◆ TEXT FOR ANALYSIS

········

On the other hand, the usefulness of emergent coronary angiography (CAG) in survivors of OHCA has already been reported [4, 5], and the 2010 AHA Guidelines for CPR and ECC insist that emergent CAG may be reasonable because of the high incidence of acute coronary ischemia in OHCA patients [3]. In particular, percutaneous coronary intervention (PCI), alone or as part of a bundle of care, is associated with improved myocardial function [4] and neurological outcomes [5, 6]. However, the priority of TH or CAG has not been established yet. So there are doctors who are worried about the risk of pulmonary edema in using low temperature hypothermia [7], and do not believe there is convincing evidence to support the use of hypothermia prior to CAG. Such doctors think TH (including cooling blanket and ice packs) should start after CAG/PCI. This study was projected for such doctors to provide more evidence of early or simultaneous TH and CAG.
A Survey of Survivors of OHCA in the Kanto district of Japan 2012 study (SOS-KANTO 2012 study) was performed by the Japanese Association for Acute Medicine in Kanto district between January 2012 and March 2013, and included 67 emergency hospitals and emergency medical services units (26 academic medical centers). The SOS-KANTO 2012 study was a prospective, multicenter, observational study about OHCA.
We evaluate the priority of TH or CAG after ROSC in patients with OHCA using the data of the SOS-KANTO 2012 study.
Methods
The SOS-KANTO 2012 study was a prospective, multicenter (67 emergency hospitals), observational study conducted between January 2012 and March 2013 on patients with OHCA. The protocol of the SOS-KANTO 2012 study was approved without the need for informed consent by the research ethics board of Yokohama City University Medical Center (Yokohama, Kanagawa, Japan; D1402005). The total number of OHCA patients who were transferred to the 67 emergency hospitals (26 academic medical centers), and the emergency hospitals that participated in the SOS-KANTO 2012 study are listed in Acknowledgments. The results of SOS-KANTO 2012 study are published in several journals [8–11].
The study flow diagram is shown in Fig. 1. First, we selected OHCA patients who underwent both TH and CAG after ROSC within 24 h after arrival at the hospital from all OHCA patients. Patients ≤ 18 years were excluded. Patients with missing data were also excluded. Then, these patients were divided into the following two groups: (1) TH was performed first prior to CAG (TH group), and (2) CAG was performed first prior to TH (CAG group). Next, we analyzed the patients who were treated with coronary artery stenting. In this study, we defined CAG as only coronary artery imaging using catheter.

········

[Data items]
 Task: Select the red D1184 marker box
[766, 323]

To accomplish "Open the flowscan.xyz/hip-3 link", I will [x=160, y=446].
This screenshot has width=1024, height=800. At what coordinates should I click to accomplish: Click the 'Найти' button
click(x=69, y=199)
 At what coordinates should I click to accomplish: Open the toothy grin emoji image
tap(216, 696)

········

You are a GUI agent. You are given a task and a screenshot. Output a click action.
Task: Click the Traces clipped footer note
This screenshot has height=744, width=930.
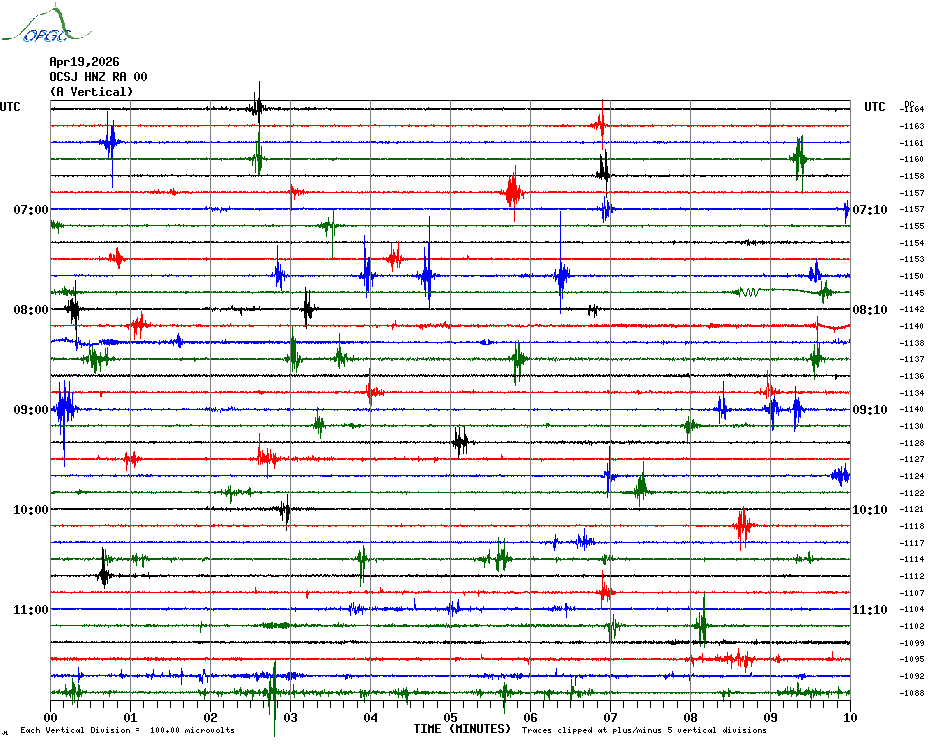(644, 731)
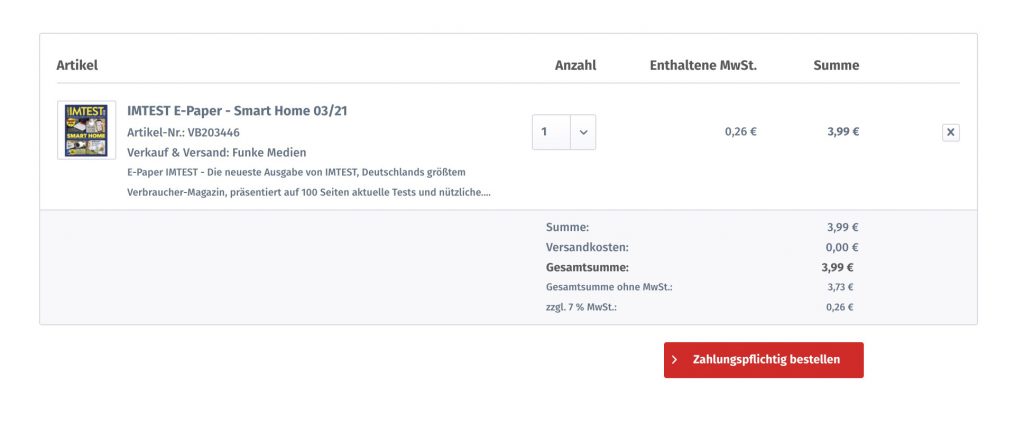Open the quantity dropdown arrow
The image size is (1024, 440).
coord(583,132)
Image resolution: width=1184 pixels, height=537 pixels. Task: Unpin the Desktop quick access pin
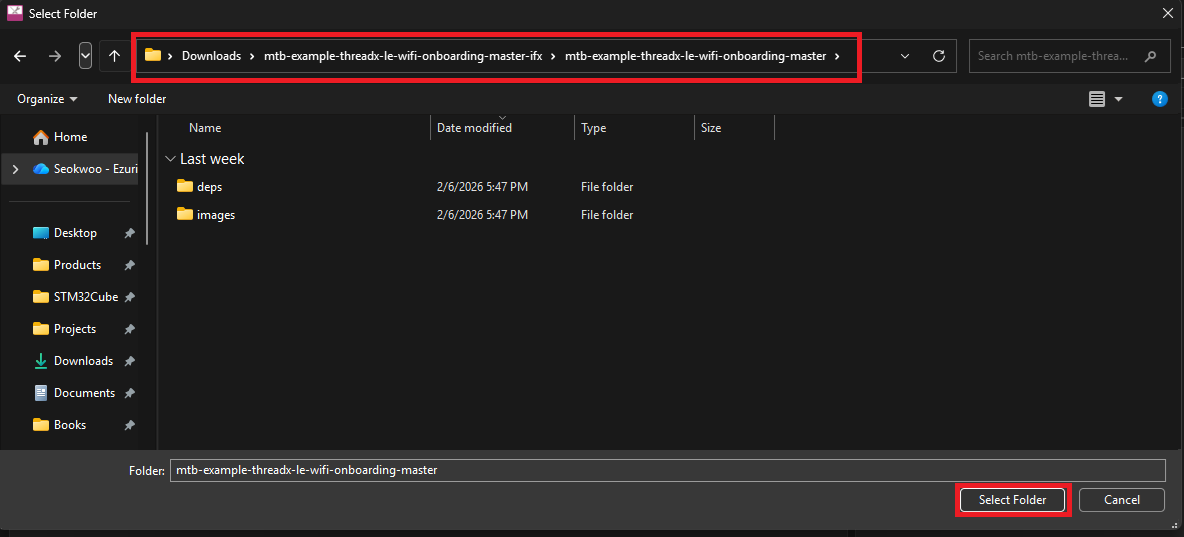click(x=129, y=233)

········

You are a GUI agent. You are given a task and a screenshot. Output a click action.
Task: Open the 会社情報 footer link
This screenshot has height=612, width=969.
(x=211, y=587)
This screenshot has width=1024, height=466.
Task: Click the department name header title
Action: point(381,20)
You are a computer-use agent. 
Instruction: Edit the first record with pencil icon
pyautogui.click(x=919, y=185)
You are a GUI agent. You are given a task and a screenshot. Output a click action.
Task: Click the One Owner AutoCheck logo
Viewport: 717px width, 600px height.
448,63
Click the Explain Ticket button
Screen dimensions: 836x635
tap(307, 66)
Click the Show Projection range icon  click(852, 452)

········

◆ ACTIVITY LIST
a) In the text on cardiac arrest treatment, which research ethics board approved the SOS-KANTO 2012 study protocol?
b) Please resume the text on cardiac arrest treatment, picking up after its last sentence.
These lines have no connection to the text on cardiac arrest treatment.

◆ EXPECTED RESULTS
a) The research ethics board of Yokohama City University Medical Center approved it.

b)
The indications for CAG and coronary artery treatment in patients with OHCA were decided by emergency physicians and cardiologists at each hospital. TH was defined as maintenance of core body temperature at 32–34 °C for 12–24 h after ROSC, and the methodology of TH was entrusted to each hospital.
The primary outcomes were 90-day survival and neurological status, and the secondary outcomes were 30-day neurological status and complications associated with TH. Neurological status was described by cerebral performance category (CPC) [12, 13]. Good neurological outcome was defined as CPC1 and CPC2.
Statistical analysis
Differences between the groups were analyzed with Student’s t test for normally distributed variables or Mann–Whitney U test for non-normally distributed variables, and the Fisher’s exact test for categorical variables. Survival curves were drawn by the Kaplan–Meier method, and were compared with the log-rank test.
IBM SPSS Statistics 22 and EZR (Saitama Medical Center, Jichi Medical University, Saitama, Japan) were used for statistical analyses. EZR is a graphical user interface for R (The R Foundation for Statistical Computing, Vienna, Austria). More precisely, it is a modified version of R commander designed to add statistical functions frequently used in biostatistics [14]. Statistical significance was assumed to be present at a p value of <0.05.
Results
During the study period, 16,452 patients were collected in the SOS-KANTO 2012 study.
As shown in Fig. 1, both TH and CAG were performed within 24 h after arrival at the hospital in 221 patients. TH was performed first in 76 patients (TH group), and CAG was performed first in 145 patients (CAG group). Among them, there were 164 patients in whom the coronary arteries were treated (52 patients in TH group, and 112 patients in CAG group).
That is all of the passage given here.